Harrison, who has been quiet about his former career as a corporate lobbyist during recent television interviews and campaign events, spent nearly a decade lobbying for the the now-shuttered Podesta Group, where he worked to advance the interests of coal companies, tobacco companies, and casinos.
During the second quarter of 2019, Harrison received at least $15,750 from lobbyists, including former colleagues of his at the Podesta Group, according to his campaign's most recent filing report.
Among the lobbyists that contributed to Harrison last quarter is Chicago-based consultant William Singer, who donated $250 to Harrison's campaign. Back in 2017, he paid a $25,000 fine after he illegally lobbied then-Chicago mayor Rahm Emanuel through his personal email account without registering with the city as a lobbyist. He paid the fine and registered as a lobbyist about eight months after the email was sent.
Darrel Thompson and Christina Antelo, lobbyists who donated $250 and $1,000 respectively to Harrison's campaign, have lobbied on behalf of Mylan, the pharmaceutical company that faced backlash after it was caught inflating the price of EpiPens by nearly 500 percent. Antelo lobbied on Mylan's behalf in 2017 as a Podesta Group employee as the company finalized a $465 million settlement with the federal government in August 2017 for misclassifying the EpiPen.
The Harrison campaign did not respond to a request for comment on the lobbyist contributions.
The Washington Free Beacon previously reported on Harrison's lobbying career, which included many clients that would be frowned upon by progressive voters. Some of the clients included Wells Fargo and Bank of America, private equity firms Avenue Capital and Berkshire Hathaway, and pharmaceutical giants like Novo Nordisk and Merck. He also represented Walmart, BP, Boeing, Lockheed Martin, and Google.
Harrison's Senate exploratory committee also accepted money from several lobbyists, according to the Center for Responsive Politics:
Maxing out donations to his exploratory committee are a number of prominent lobbyists. Tonio Burgos, leader of the Burgos & Associates lobbying firm, contributed $5,600. Gordon Taylor, president of Ogilvy Government Relations, contributed $1,000. Taylor represents a number of massive corporations in 2019 with clients such as Pfizer, Wells Fargo and oil and gas industry members the American Petroleum Institute and Marathon Petroleum.
Patrice Willoughby, who used to work at the lobbying firm of Heather Podesta, Tony's ex-wife. Willoughby is currently a registered foreign agent for Volodymyr Zelensky, the newly-elected president of Ukraine, reported a $250 contribution to Harrison. Another foreign agent, David Kusnet, who works for Iraq's Ministry of Foreign Affairs, contributed $100 to Harrison’s exploratory committee.

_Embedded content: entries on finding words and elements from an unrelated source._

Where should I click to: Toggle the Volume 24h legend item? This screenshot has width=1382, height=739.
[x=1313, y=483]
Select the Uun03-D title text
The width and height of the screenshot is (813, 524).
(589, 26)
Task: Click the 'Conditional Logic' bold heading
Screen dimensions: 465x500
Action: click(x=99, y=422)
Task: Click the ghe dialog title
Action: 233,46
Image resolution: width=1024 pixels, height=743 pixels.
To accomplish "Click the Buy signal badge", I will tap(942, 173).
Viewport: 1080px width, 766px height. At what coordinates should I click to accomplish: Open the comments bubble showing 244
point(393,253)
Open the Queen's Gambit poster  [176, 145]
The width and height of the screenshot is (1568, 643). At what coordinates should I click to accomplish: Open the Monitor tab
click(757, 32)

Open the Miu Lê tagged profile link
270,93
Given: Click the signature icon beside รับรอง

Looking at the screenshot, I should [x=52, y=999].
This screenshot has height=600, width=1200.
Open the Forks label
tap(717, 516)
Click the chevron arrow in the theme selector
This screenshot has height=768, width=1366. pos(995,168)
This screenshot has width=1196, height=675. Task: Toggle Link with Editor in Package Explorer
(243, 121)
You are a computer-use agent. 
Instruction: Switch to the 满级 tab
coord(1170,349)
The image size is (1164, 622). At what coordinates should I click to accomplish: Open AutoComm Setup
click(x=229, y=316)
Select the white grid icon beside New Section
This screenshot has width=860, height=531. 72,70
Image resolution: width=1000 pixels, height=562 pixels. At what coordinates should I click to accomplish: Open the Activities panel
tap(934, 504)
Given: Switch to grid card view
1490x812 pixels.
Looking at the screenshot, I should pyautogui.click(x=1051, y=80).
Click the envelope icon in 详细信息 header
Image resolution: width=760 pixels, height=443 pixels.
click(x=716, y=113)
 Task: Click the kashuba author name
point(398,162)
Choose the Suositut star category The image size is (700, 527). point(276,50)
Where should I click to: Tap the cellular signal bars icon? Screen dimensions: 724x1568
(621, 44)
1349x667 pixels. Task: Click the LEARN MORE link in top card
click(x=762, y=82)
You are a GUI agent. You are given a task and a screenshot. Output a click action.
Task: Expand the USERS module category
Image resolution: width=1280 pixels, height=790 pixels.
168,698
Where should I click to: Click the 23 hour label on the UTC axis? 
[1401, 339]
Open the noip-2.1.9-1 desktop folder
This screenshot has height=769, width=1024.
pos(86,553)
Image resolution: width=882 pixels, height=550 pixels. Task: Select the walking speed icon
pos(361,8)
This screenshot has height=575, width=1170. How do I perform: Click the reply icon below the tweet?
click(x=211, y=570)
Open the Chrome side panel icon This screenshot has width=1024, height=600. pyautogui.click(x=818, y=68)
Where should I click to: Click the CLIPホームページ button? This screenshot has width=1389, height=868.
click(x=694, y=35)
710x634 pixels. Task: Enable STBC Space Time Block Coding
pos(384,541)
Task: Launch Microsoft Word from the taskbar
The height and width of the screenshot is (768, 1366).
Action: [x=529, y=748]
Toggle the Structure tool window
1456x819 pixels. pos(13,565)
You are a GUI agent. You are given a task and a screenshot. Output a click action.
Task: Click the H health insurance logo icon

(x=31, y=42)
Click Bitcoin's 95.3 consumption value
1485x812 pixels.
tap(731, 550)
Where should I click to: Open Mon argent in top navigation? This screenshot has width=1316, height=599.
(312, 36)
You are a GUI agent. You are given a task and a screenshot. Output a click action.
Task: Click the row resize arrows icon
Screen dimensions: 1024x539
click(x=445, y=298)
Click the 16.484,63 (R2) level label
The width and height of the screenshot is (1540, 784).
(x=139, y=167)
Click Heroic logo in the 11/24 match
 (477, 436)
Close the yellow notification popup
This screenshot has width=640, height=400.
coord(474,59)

Democratic megadonor and owner of Paloma Partners hedge fund, Donald Sussman also contributed the individual maximum of $5,600. Sussman and his business were the top contributor to Hillary Clinton's 2016 presidential campaign.
Kusnet, who used to lobby at the Podesta Group, donated another $500 during the second quarter, making his total amount of donations $600.
Other notable contributions to Harrison's campaign last quarter include $500 from Obama administration official Susan Rice, $1,000 from liberal comedian Rosie O'Donnell, $1,000 from actress Susan Sarandon, $500 from MSNBC contributor Daniel Goldman, and $300 from Grateful Dead bassist Phil Lesh.